When we arranged the luminance level, nystagmus disappeared at 5 to 6 cd/m2, which is at the edge of photopic and mesopic luminance level (the colours were barely perceptible still). This revealed that there was a relative loss of cone cells so that their activity did not prevent the rod cell activity from entering retinal function. At the usual room light level, the rod cells were overstimulated and disturbed the image. At the lower luminance level they functioned normally and, thus, could function at the same time as the cone cells (as in twilight vision). This important observation is generally not known. Children with retinitis pigmentosa-like changes are thought to see best in daylight.
The first finding occurred at the beginning of the test when the student was asked to look with the right eye at the point where the lines would cross if they had been drawn through the middle. The student said “but then the cross disappears”. This told us that the scotoma extended to the very middle of the right visual field, so the 3 mm dot was placed in the middle and disappeared there. However, if it was moved a little to the left, its edge became visible. It could be moved a little bit more to the right before the edge became visible. The edge of the scotoma was the same with the smaller dot; i.e. sharp.
When the right eye was covered and the student was asked to look at the point where the lines would cross, the student told us that the X was clearly visible. If the student fixated on either side of the X, it disappeared. Fixation above or below X showed a little bit more extension of the tiny central field. The scotomas in the left eye were larger than in the right eye and, especially on the left side of fixation, caused a “hole” in the central reading field at the site of the eccentric fixation of the right eye (Figure 4). Therefore, the right eye had better quality of field for reading.
The results of the visual field measurements explained why the eye with the lower visual acuity was preferred. It had a better central field for reading than the left eye (Figure 4).
Figure 4. Small scotomas in the centre of the visual field in both eyes drawn on the recording sheet with the lines so that comparison of the two central field defects is easier. In the right eye the scotomas are in the foveal area and to the right of fixation. The scotoma of the left eye caused an empty space in the central reading field left to the fixation mark, which did not disturb the right eye’s image. When reading Arabic, changes in the central field, left to the fixation area, disturb planning of saccades and make characters to disappear.
Figure 5. The stimulus dots are seen in the correct size on the pdf . Preferably print the sticks on a thick non-glossy paper.

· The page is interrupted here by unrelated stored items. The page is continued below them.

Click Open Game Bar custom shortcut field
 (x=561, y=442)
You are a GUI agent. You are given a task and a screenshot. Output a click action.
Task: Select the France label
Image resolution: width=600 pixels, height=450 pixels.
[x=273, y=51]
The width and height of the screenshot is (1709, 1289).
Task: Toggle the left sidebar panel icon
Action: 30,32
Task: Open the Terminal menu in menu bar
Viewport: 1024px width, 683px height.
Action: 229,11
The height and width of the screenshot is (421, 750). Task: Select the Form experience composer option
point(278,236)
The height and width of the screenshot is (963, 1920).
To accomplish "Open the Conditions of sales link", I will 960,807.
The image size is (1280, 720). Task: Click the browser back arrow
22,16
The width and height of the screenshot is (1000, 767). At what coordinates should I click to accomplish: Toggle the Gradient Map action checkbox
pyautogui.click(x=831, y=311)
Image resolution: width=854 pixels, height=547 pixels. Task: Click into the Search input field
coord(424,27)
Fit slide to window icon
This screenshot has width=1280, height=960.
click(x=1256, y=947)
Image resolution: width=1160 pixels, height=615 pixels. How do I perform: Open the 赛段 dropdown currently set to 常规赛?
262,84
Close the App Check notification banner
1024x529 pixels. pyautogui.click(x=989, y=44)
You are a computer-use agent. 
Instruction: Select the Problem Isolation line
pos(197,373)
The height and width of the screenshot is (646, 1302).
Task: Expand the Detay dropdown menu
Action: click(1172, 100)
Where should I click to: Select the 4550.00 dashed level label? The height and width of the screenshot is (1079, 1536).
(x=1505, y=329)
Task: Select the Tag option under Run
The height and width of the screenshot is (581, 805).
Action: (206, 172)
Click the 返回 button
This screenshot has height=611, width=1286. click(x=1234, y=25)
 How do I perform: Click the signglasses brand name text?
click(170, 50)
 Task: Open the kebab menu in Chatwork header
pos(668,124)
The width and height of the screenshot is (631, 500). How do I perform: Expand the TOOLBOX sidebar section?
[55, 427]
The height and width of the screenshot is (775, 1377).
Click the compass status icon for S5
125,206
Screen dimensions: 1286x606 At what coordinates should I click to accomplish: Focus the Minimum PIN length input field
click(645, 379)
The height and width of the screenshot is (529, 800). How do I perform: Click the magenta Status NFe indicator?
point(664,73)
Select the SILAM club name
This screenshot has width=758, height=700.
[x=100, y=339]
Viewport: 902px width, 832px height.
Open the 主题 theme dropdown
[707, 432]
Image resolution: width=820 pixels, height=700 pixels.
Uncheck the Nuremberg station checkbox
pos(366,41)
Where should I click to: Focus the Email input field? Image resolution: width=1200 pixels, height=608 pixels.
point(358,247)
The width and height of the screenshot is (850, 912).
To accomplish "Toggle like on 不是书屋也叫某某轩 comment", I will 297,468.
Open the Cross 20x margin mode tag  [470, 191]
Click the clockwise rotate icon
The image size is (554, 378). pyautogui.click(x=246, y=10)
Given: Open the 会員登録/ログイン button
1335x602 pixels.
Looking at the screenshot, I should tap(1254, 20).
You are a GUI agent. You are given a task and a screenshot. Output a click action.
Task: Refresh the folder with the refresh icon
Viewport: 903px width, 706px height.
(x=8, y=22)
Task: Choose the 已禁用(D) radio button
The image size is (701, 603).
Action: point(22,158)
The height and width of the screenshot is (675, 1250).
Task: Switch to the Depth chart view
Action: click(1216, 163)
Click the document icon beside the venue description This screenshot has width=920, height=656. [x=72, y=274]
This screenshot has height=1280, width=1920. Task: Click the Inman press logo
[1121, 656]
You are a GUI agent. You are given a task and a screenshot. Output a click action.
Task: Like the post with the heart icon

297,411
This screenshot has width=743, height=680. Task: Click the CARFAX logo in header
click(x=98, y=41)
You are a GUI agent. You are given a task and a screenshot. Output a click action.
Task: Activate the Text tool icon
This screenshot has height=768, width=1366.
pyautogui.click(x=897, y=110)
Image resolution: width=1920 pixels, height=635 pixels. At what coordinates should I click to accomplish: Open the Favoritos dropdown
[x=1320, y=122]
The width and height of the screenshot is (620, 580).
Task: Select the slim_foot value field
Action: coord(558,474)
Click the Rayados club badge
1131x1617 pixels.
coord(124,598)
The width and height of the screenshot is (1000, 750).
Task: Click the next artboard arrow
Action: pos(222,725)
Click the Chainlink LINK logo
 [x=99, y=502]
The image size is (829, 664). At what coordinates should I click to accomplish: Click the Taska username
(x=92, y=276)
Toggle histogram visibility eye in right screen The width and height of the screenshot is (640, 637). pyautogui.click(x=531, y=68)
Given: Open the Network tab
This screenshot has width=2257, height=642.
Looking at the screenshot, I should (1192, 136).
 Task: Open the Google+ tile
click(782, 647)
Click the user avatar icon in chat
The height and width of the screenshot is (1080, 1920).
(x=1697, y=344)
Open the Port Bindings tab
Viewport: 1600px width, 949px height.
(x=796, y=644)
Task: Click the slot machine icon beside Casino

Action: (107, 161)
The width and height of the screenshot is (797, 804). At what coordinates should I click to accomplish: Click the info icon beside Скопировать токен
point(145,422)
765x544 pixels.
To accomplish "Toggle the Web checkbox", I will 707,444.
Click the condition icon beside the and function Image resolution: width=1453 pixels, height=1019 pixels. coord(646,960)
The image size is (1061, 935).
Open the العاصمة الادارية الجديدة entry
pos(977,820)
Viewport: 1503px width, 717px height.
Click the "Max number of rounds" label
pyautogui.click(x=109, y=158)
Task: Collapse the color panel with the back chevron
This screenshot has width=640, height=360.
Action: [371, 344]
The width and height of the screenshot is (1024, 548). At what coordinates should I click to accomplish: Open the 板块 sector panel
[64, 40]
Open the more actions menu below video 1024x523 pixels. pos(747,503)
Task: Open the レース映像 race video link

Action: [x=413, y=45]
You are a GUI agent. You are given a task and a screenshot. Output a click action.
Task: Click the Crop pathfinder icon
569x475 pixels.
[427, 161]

The small dots are for assessment of nearly normal central visual fields; the large dot for peripheral visual field and for assessment of severely damaged central visual field. Printable black version.
The size of the scotomas is likely to be larger than what can be recorded with this simple technique. However, this technique can provide information that makes it easier to describe the reading situation to parents, teachers, and therapists. The loss of central visual field advances continuously and thus children with this type of retinitis pigmentosa change their reading technique often and, where possible, soon prefer to use a CCTV, which makes the text so large that small scotomas disappear.